In the early days of frames — the days when Netscape was frame-capable but the early versions of Internet Explorer were not — I learned just how badly people could abuse frame structures. Because early IE (which was my introduction to the World Wide Web) couldn’t display frames, I never saw them until I tried Netscape — at which point it took me less than an hour to decide that I really hated Netscape and this “strange way” it made Web pages look! (These were the days of a 13-inch monitor!) I raced back to IE as fast as I could go. It was probably a year before someone pointed out that the only difference was that Netscape was showing me frames, and that it was the page designs that were to blame — not the browser!
<frameset> ... </frameset>
Use this instead of the <body> tag. It provides the structural format for the frame-based Web page (hereafter referred to as the “master page”). See below for attributes to this tag.
Specifies the files that will provide the content to each frame of your master page, and various attributes of the frame. See below for attributes to this tag.
<noframes><body> ... </body></noframes>
Provides alternative content on the page, which will be used by older browsers that do not support frames. Place the <noframes> block at the end of the HTML file, before the closing </frameset> tag. The most extreme use of <noframes> would be to replicate the entire body of the page you want to display. A more conservative approach would be to provide a link to the nonframe version of the page.

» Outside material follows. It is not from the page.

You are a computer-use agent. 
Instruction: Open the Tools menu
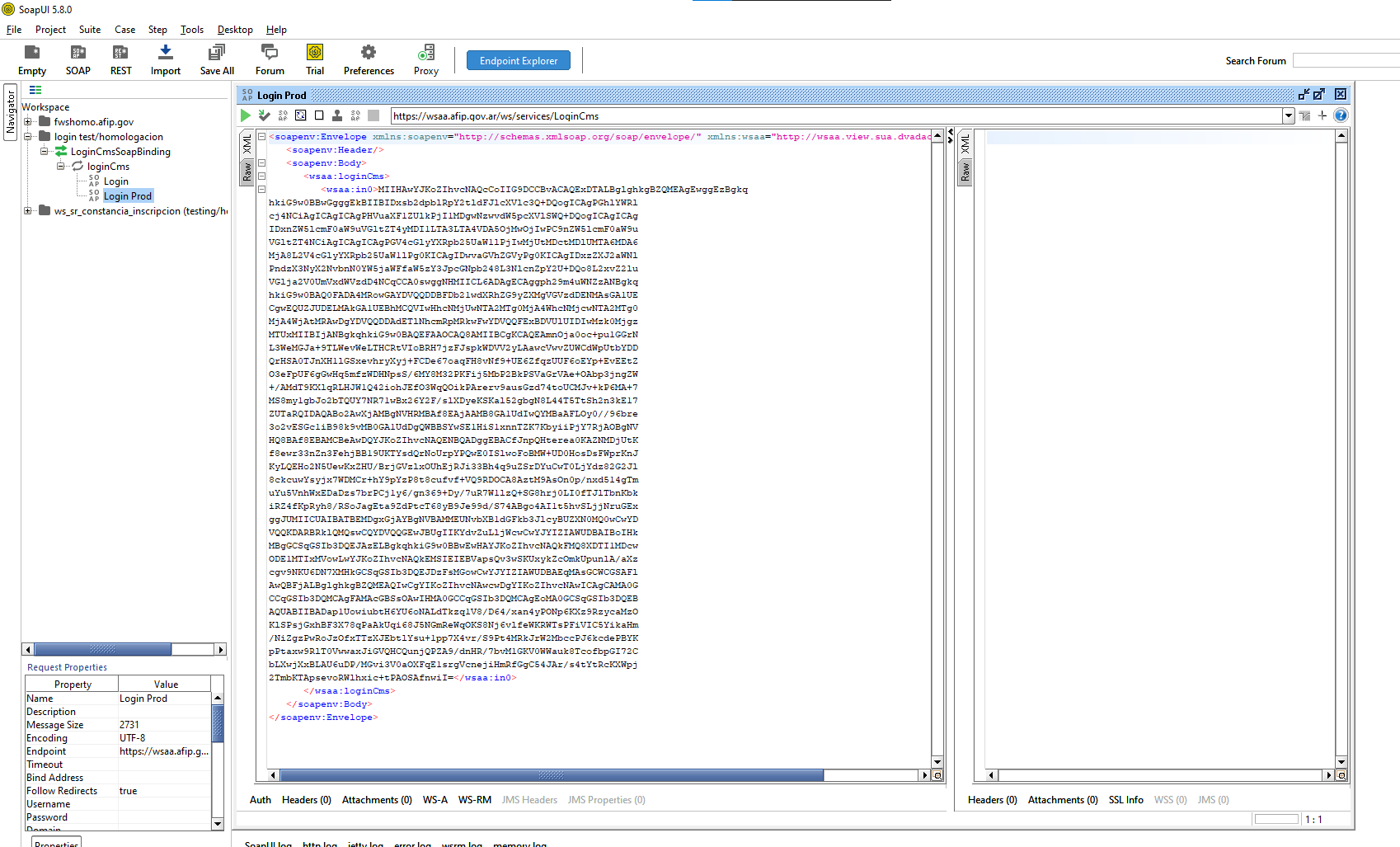191,30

If your particular pages just don’t work well without frames, another approach is to provide a message concerning this to the visitor, perhaps including recommendations for a browser upgrade.
Here is the code for the actual Web page, www.aumha.org/html/frames.htm, which you are viewing:
<!DOCTYPE HTML PUBLIC "-//W3C//DTD HTML 4.01 Frameset//EN"
<title>Coding Frames in HTML</title>
<frameset rows="50,*" frameborder="0" frameborder="no" framespacing="0" border="0">
<frame src="../navbar.htm" marginwidth="1" marginheight="1" scrolling="no">
<frameset cols="175,*" frameborder="0" frameborder="no" framespacing="0" border="0">
<frame src="frames2.htm" name="choices" scrolling="auto">
<frame src="framesz.htm" name="khephra">
As you will see, the basic approach is to make a separate HTML document for each frame of your master document, then reference them in the master document’s <frame> tags. The master document (in this case, frames.htm) is then the page that you link to or call. In the present example, the master page calls three files: navbar.htm, which provides the navigation bar at the top of this page, and frames2.htm and framesz.htm, which provide the left and right portions of the body of the page you are now reading.
The second <frameset> line inaugurates a second frameset inside the first. It acts in most respects as if it were a second <frame> tag within the first <frameset>. As will be detailed below, this is necessary because we cannot divide rows and columns at the same time. We first divide the page into two rows (navbar.htm and the rest), and then divide the second row (which takes up most of the page) into its two columns.
cols="x%, y%, z%, etc." or
cols="x, y, z, etc."
Specifies how many columns are in the frame, and their relative sizes in %, or their actual sizes in pixels, from left to right. (The default is one column.)
rows="x%, y%, z%, etc." or
rows="x, y, z, etc."
Specifies how many rows are in the frame, and their relative sizes in %, or their actual sizes in pixels, from top to bottom. (The default is one row.)
For both cols= and rows= attributes, you can use an asterisk (*) to assign the balance (remainder) of all space that you have not specifically allocated to another column or row. In the sample, master document above, 50 pixels are given to the first row, and the balance (*) to the remaining row, i.e., to the rest of the page. In the second <frameset>, 175 pixels are given to the first column, and the balance (*) to the remaining column (the rest of the page).
HINT: In practice, cols and rows are not set in the same <frameset> tag, because such a usage generally doesn’t create a desirable page design. However, it is perfectly legal to do so, to create a grid effect.
HINT: If you have more than one column or row assigned the balance (*) of all available space, the balance will be divided equally between or among them, by default. You can, however, put a numeral in front of one or more of the asterisks to establish a ratio for distributing the space; e.g, <frameset rows="*, 40%, 3*"> assigns 40% of the screen to the middle column, and divides the remaining 60% between columns 1 and 3, with the third column getting three times as much of the screen as the first column.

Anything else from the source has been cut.